I wanted to do a follow-up post on my copyright infringement post that a lot of you guys commented about both on here and via Twitter. I’m so happy about your support and encouraging words that you guys found, but unfortunately not everyone thought it was a good idea to blog about this. And I wanted to address that.
Various people yesterday expressed their concern that it wasn’t a good idea to blog about this story, but I really wonder why? Why wouldn’t it be a good idea to share my story about how my copyright was infringed with the use of 4 photos without permission by a big company, especially when it has the potential to encourage you to do the same if you have had your pictures used without permission?
Why wouldn’t I blog about it, especially since I won the case? Why would I be scared?
Of course this can put other brands off from working with me, and so could it put off employers and other clients. But why? All I did was make use of the laws that were already made. If a company is scared of people taking legal actions against them, then that means they are aware of their unlawfulness. And then why would I care if they wouldn’t want to work with me?
We might scare people off, but we should ALWAYS stand up for our rights. And talk about it. And encourage each other to do the same.
It was incredibly scary to be up against such a big company and actually loads of the lawyers that I contacted shied away from it, but I didn’t because the law was very clearly on my side:
I had taken the pictures 3 months and put them on the blog then, so any use of my pictures anywhere else 3 months later without my permission is a very clear simple copyright infringement. I didn’t know what kind of damages I could claim – after all blogging & photography aren’t my main source of income. But that doesn’t mean I’m not going to try and rectify the situation and just let it slip. It was numerous posters on every till for over 38 days in their store, well into the Olympics at Westfield Shopping Centre which apparently saw 5 million visitors in those 2-3 weeks. Some saw my pictures, some might’ve even been motivated to buy the product that the poster was promoting with my pictures.
But none of that actually matters. Because it was still my pictures and they still used them without my permission. The law is very clear on that. The law is also very clear on when pictures are being used without permission online. You have to email the website owner first and ask them to remove the pictures, only then if they don’t respond you can have a case against them.
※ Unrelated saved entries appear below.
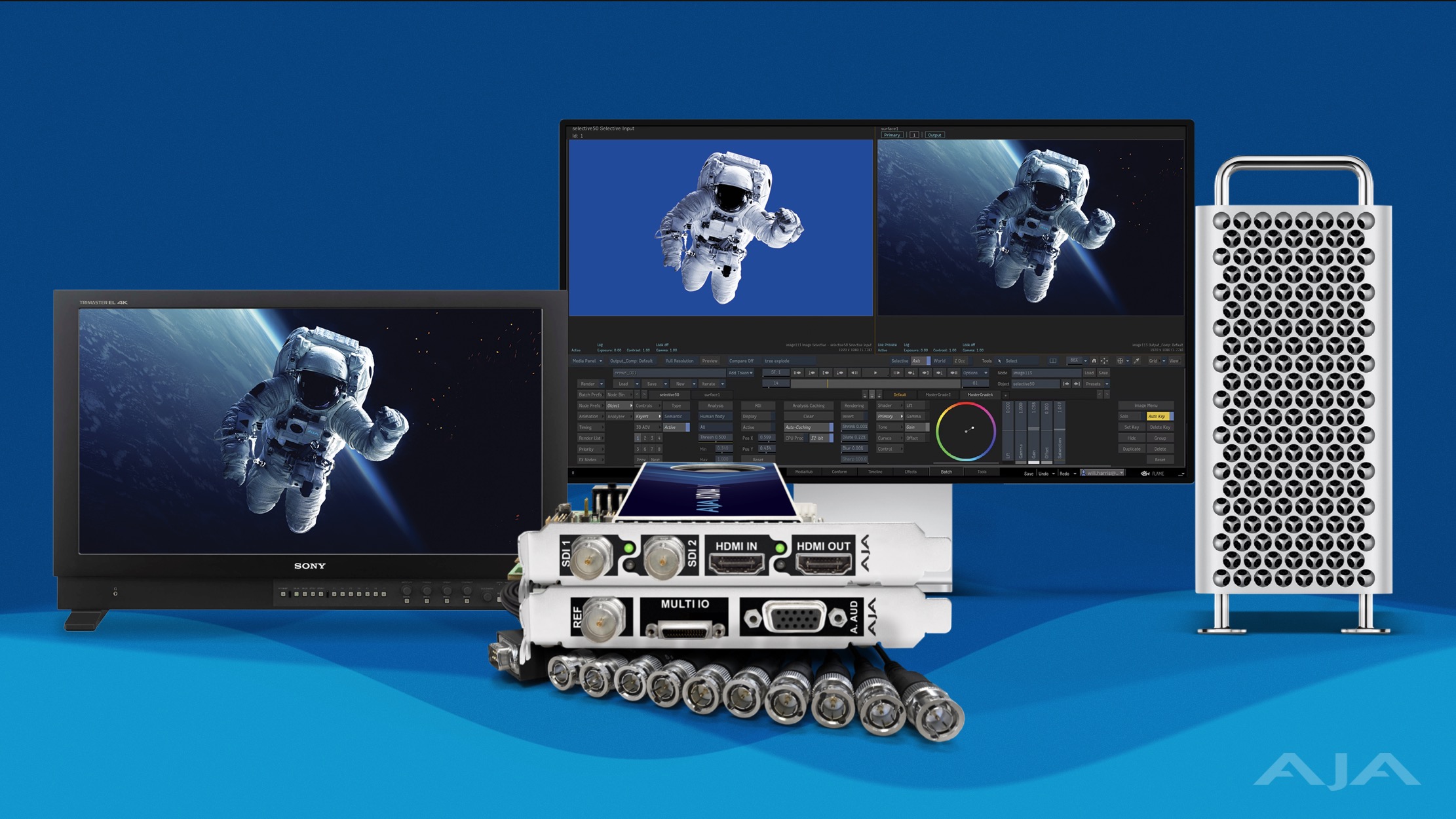Click the split-view compare icon

click(x=1053, y=361)
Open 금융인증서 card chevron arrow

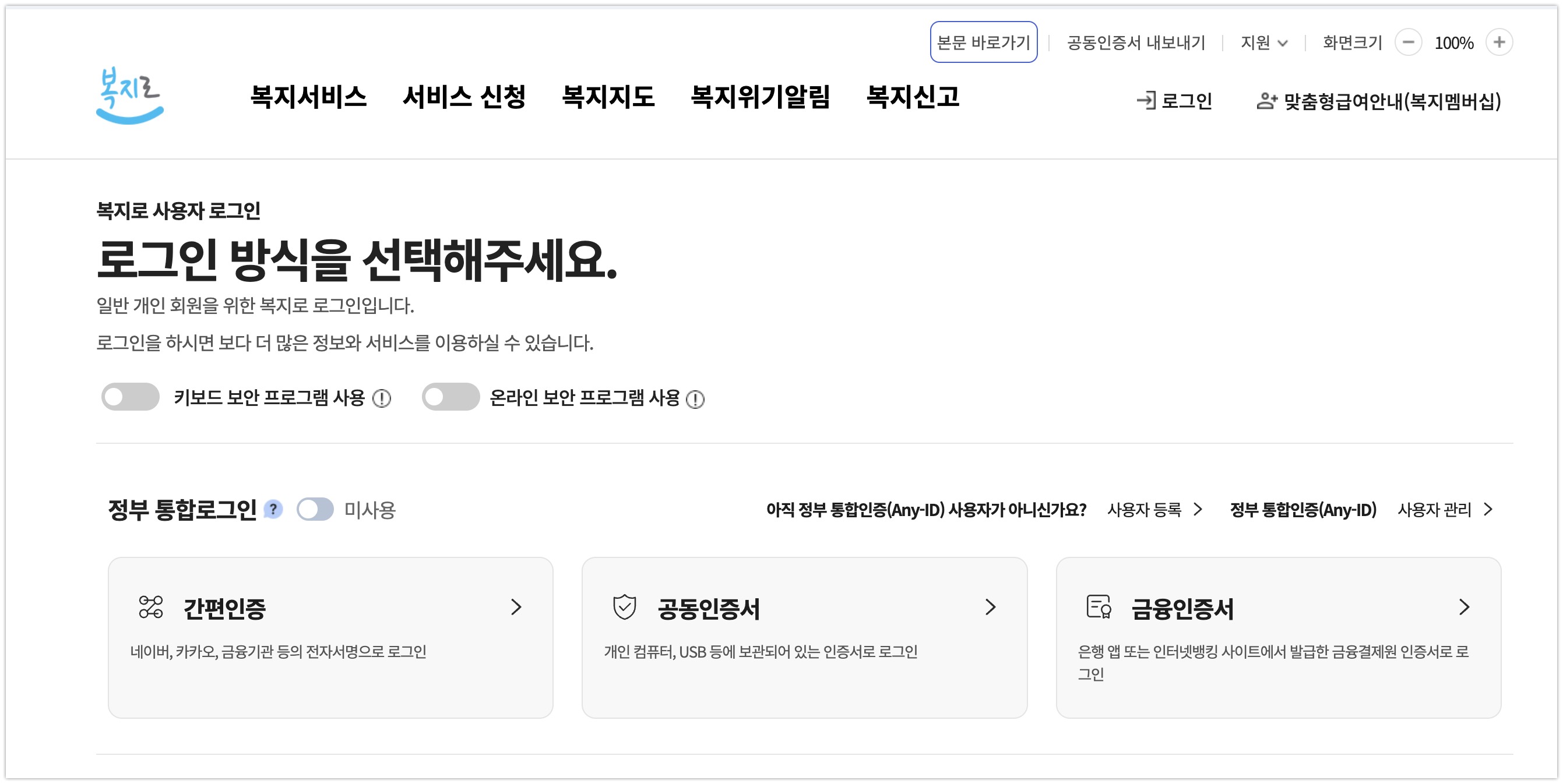coord(1463,607)
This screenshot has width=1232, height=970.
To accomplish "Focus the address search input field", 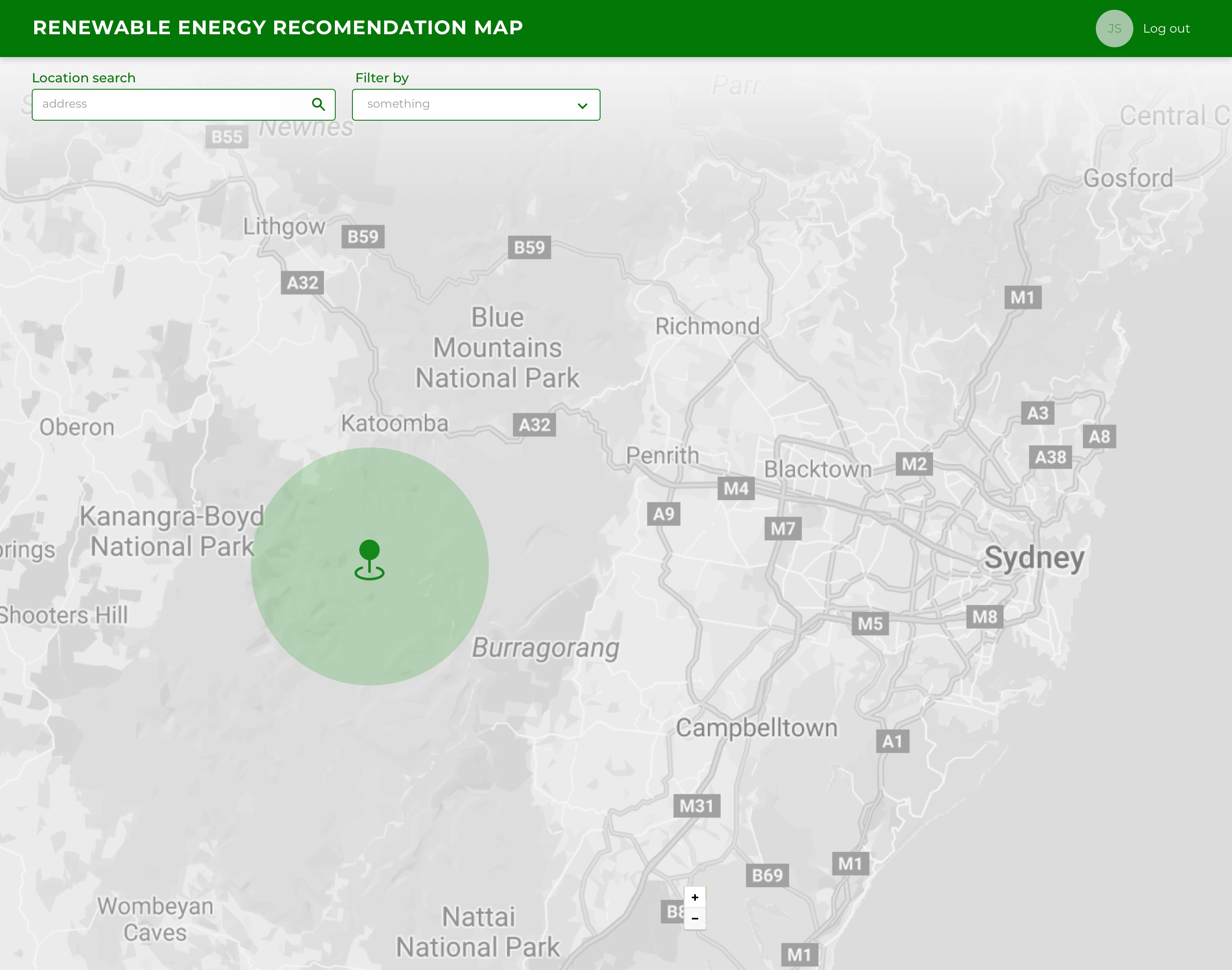I will [170, 104].
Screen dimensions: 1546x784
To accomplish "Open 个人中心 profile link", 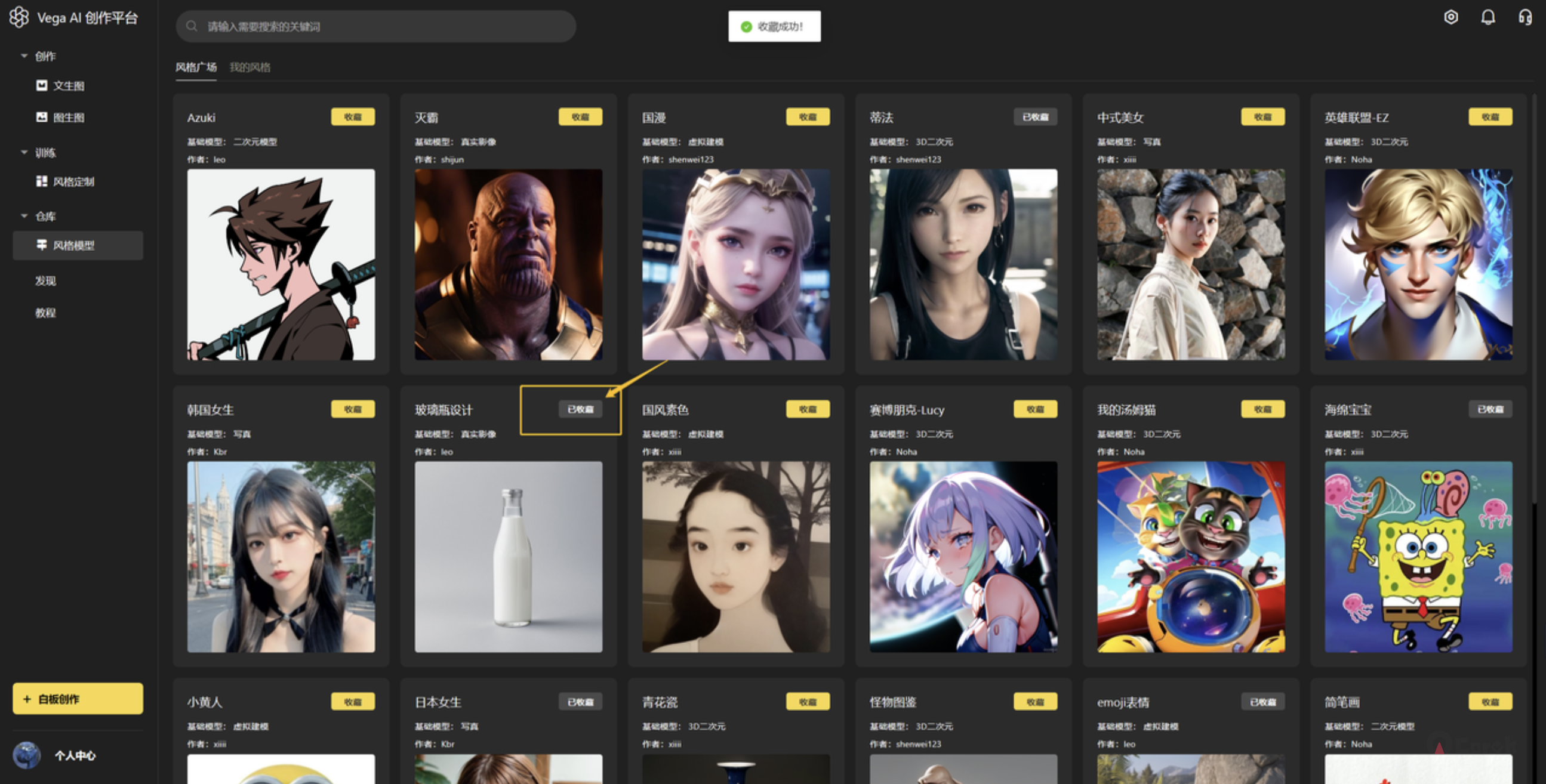I will pyautogui.click(x=75, y=755).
If it’s printed without permission that’s a whole different ball game.
Also, because it was a no-win-no-fee company assisting me with this matter, I had nothing to lose and I did want to explore what it’s like because if myself as a nobody blogger can be victim of this unlawfulness then I’m sure much bigger bloggers are even more at risk. Apparently there was a case where a big groceries chain used a picture of a blogger without permission, turned it into a caricature and printed that on t-shirts and sold that. She got her money too. And talked about it in the press! And why wouldn’t she?!
So why would I be scared, if I have no money to lose. Because potential brands and employers could be put off? Well, if people are scared of this, then that for me implies that they are aware that they’re doing something very illegitimate. If you don’t think you’ve done anything wrong, then you got nothing to fear.
And going from you guys’ reactions, I’m certainly not the only one who’s had their pictures used without permission, so I wanted to address this and show that even us small bloggers can stand up for our rights and get some sort of compensation.
My honesty and you guys comes before brands. Yes I very much like working with brands for my blog, but I’m not earning a living with this so I don’t have to keep that balance between my honesty, integrity and responsibility to you, and happy brands. I work for you and I, I am Switzerland. I don’t care if brands don’t want to be associated with me because I stand up for my rights.
I’m not a troublemaker. If a law or contract is broken, for whatever reason, and I’m aware of that, then I will pursue that. And that’s my right, literally. That’s what we all pay our ministers and whatnots to do – to write bills and policies that protect us.
So maybe this will help you guys, those who’ve been victim of copyright infringement and it might give you the courage and strength to actually do something about it.
And that was the point of this post.